## [PROBLEM DESCRIPTION]
Write out the listing exactly as it is given.

*-*-*

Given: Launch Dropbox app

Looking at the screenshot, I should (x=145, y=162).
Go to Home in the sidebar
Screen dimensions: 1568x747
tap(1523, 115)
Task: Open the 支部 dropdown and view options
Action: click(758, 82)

*-*-*

## [FINAL ANSWER]
Given: Launch Dropbox app

Looking at the screenshot, I should (x=145, y=162).
Go to Home in the sidebar
Screen dimensions: 1568x747
tap(1523, 115)
Task: Open the 支部 dropdown and view options
Action: click(758, 82)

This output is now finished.